Description of the task. Reproduce the material below word for word, leaving out the pictures.
● ● ● ●
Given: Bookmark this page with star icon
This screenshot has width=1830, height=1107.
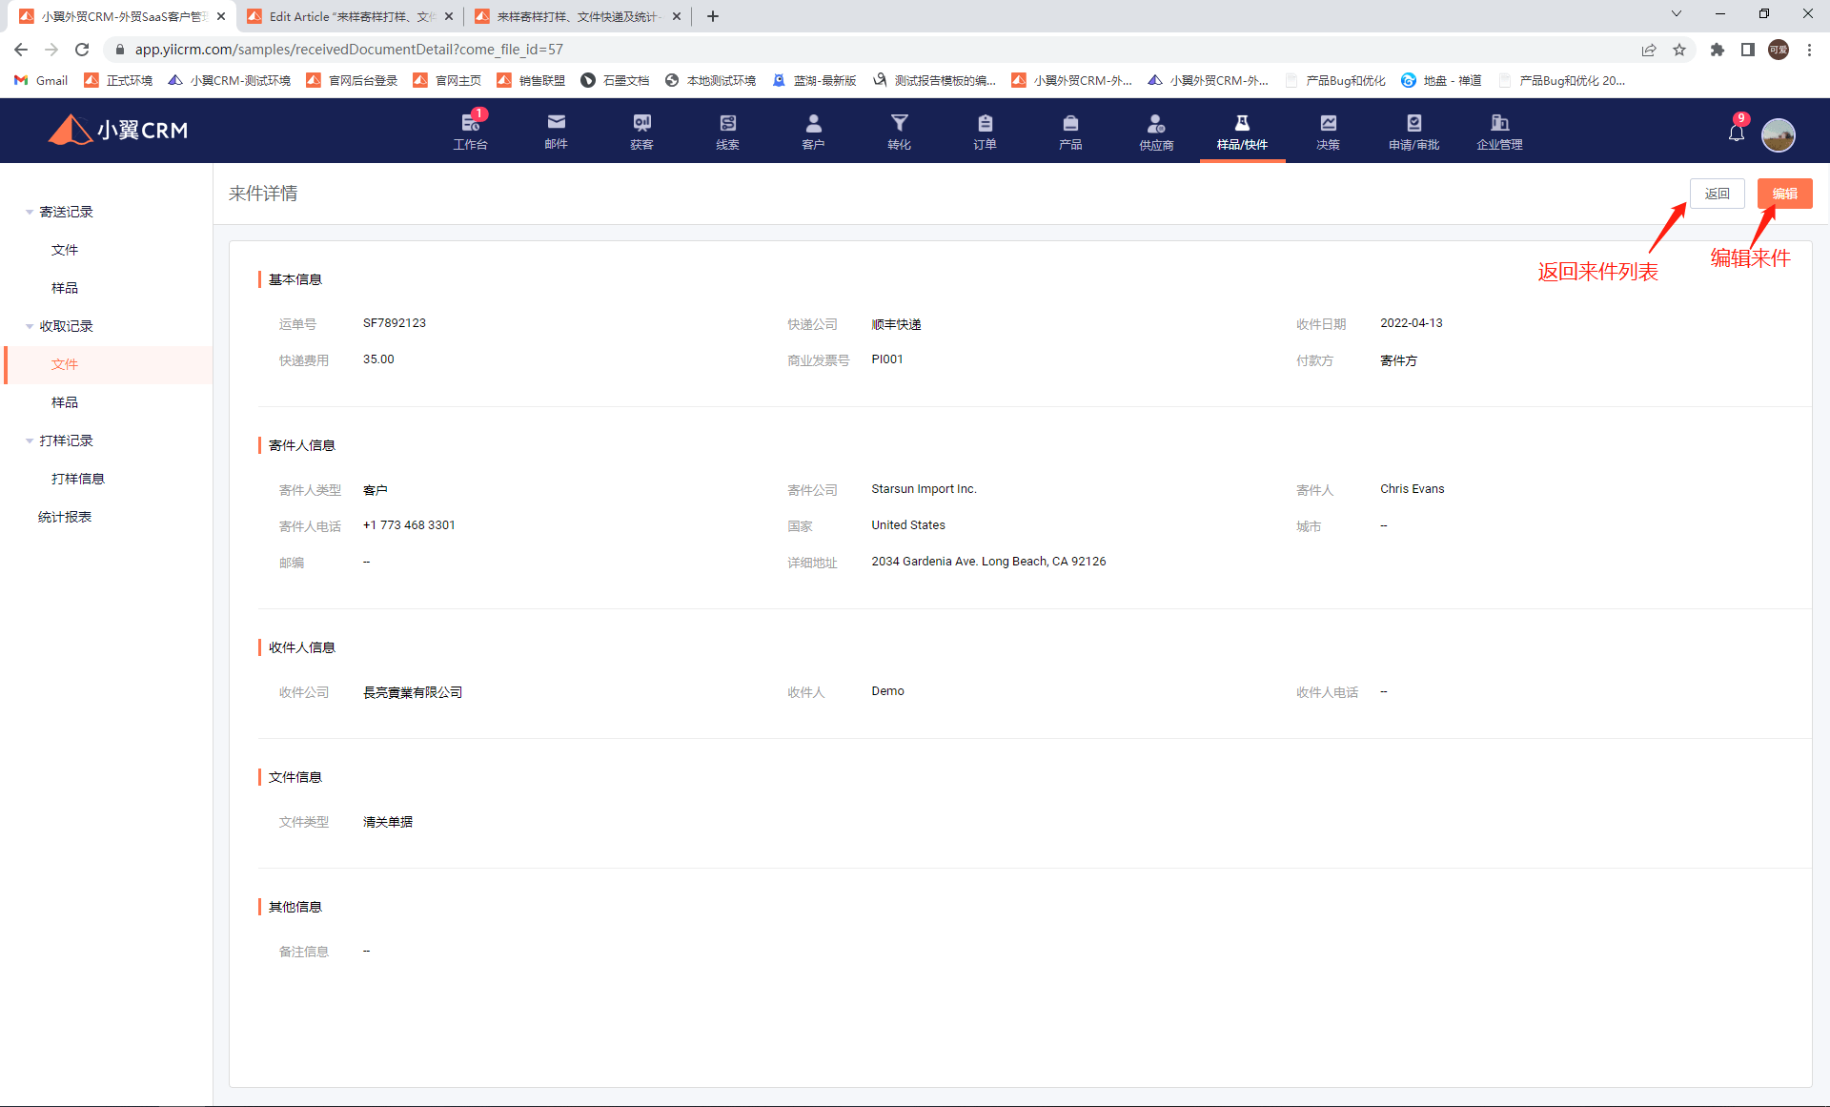Looking at the screenshot, I should 1679,50.
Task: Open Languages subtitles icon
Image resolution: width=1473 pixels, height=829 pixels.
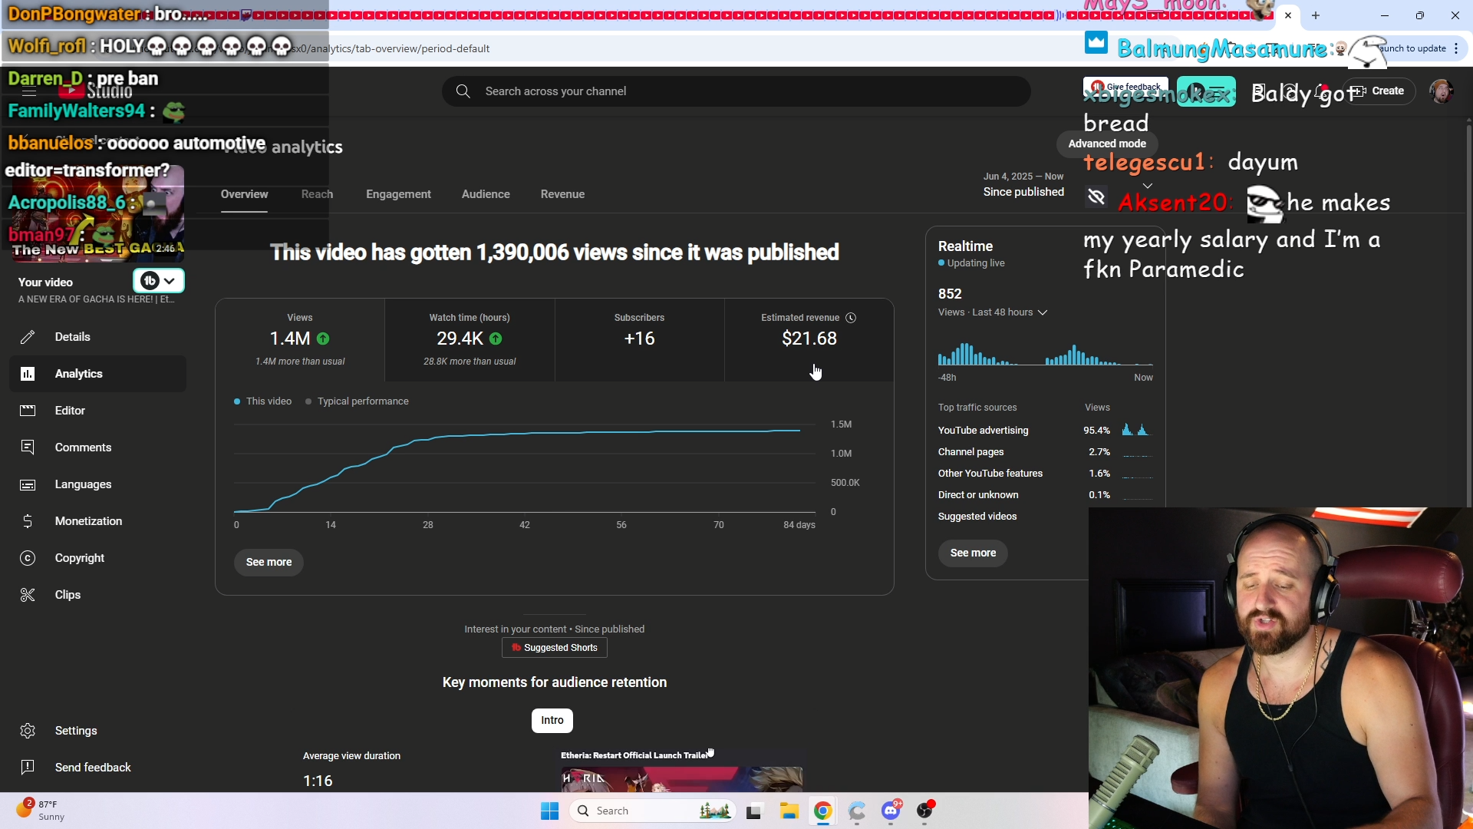Action: (28, 484)
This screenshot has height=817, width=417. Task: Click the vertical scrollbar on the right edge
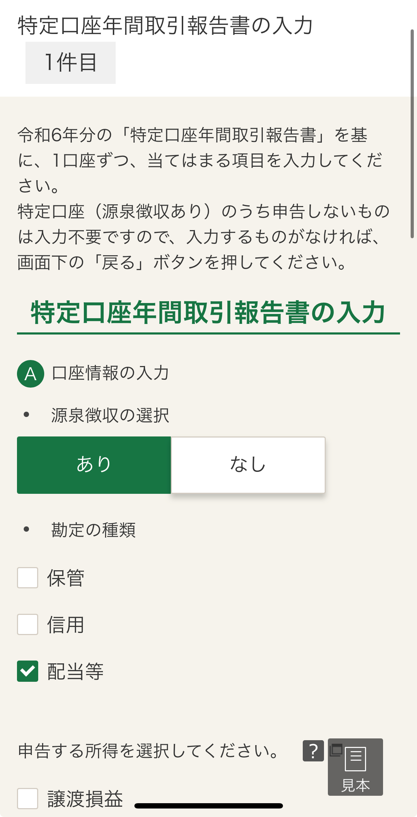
● ● ● ●
Task result.
Given: Bookmark this page with star icon
This screenshot has width=1830, height=1107.
Looking at the screenshot, I should 1679,50.
Task: Open Languages subtitles icon
Image resolution: width=1473 pixels, height=829 pixels.
Action: (28, 484)
This screenshot has height=817, width=417. Task: Click the vertical scrollbar on the right edge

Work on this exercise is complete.